(Supplied data Opens)

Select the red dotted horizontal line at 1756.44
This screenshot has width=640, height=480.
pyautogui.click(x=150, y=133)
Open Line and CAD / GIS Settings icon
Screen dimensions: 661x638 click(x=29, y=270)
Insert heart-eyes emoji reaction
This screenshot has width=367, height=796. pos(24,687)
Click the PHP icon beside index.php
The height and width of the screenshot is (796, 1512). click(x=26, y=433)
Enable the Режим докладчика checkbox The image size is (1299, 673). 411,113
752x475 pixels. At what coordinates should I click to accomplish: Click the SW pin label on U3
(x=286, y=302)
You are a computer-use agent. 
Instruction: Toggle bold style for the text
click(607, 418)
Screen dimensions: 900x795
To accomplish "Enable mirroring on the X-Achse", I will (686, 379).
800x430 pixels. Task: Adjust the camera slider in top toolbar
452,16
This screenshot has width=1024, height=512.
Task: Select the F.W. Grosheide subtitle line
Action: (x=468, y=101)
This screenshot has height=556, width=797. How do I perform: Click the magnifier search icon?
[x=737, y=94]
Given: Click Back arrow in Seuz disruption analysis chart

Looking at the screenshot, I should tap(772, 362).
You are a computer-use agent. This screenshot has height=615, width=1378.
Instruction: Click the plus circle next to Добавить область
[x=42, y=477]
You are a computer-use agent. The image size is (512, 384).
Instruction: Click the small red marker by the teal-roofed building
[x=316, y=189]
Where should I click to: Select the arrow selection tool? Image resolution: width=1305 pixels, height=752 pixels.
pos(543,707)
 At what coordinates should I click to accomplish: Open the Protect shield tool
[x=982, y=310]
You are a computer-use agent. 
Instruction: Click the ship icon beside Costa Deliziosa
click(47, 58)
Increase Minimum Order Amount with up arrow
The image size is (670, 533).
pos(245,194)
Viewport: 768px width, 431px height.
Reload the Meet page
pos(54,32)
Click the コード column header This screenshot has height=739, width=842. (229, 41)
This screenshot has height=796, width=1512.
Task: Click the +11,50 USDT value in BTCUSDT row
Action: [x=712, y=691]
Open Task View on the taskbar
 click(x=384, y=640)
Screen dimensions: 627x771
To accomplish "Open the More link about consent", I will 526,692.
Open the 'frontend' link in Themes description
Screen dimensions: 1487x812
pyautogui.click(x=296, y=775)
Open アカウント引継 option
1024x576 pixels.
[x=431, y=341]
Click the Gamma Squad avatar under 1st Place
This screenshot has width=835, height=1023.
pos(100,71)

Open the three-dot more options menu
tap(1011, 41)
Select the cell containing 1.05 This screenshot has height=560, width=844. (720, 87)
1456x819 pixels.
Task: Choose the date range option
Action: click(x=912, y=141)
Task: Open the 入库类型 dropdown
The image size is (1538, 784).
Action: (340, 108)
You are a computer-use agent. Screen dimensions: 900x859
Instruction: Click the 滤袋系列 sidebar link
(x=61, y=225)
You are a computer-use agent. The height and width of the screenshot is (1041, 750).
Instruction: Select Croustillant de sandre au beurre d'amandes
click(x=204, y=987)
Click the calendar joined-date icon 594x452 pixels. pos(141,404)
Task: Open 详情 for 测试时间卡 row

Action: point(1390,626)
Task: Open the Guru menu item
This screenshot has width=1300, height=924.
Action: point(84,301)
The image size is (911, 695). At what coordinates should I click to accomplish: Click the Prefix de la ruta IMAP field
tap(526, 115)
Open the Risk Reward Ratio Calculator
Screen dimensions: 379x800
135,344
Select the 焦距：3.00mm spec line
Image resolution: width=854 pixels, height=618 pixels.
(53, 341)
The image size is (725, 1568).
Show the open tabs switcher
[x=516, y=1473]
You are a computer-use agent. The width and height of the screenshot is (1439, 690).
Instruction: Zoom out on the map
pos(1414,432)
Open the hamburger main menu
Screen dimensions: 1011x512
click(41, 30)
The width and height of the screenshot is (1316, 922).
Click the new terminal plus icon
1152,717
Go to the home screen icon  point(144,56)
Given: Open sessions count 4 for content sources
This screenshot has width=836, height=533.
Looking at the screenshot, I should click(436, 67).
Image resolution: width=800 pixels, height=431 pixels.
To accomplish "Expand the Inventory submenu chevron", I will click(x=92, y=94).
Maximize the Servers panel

(Supplied data Closes)

▶ Work order: The response must hold only the lines above from the line with "This screenshot has width=835, height=1023." through the line with "Open the Risk Reward Ratio Calculator", each copied exactly, both ends kept.

▶ Written answer:
This screenshot has width=835, height=1023.
pos(100,71)

Open the three-dot more options menu
tap(1011, 41)
Select the cell containing 1.05 This screenshot has height=560, width=844. (720, 87)
1456x819 pixels.
Task: Choose the date range option
Action: click(x=912, y=141)
Task: Open the 入库类型 dropdown
The image size is (1538, 784).
Action: (340, 108)
You are a computer-use agent. Screen dimensions: 900x859
Instruction: Click the 滤袋系列 sidebar link
(x=61, y=225)
You are a computer-use agent. The height and width of the screenshot is (1041, 750).
Instruction: Select Croustillant de sandre au beurre d'amandes
click(x=204, y=987)
Click the calendar joined-date icon 594x452 pixels. pos(141,404)
Task: Open 详情 for 测试时间卡 row

Action: point(1390,626)
Task: Open the Guru menu item
This screenshot has width=1300, height=924.
Action: point(84,301)
The image size is (911, 695). At what coordinates should I click to accomplish: Click the Prefix de la ruta IMAP field
tap(526, 115)
Open the Risk Reward Ratio Calculator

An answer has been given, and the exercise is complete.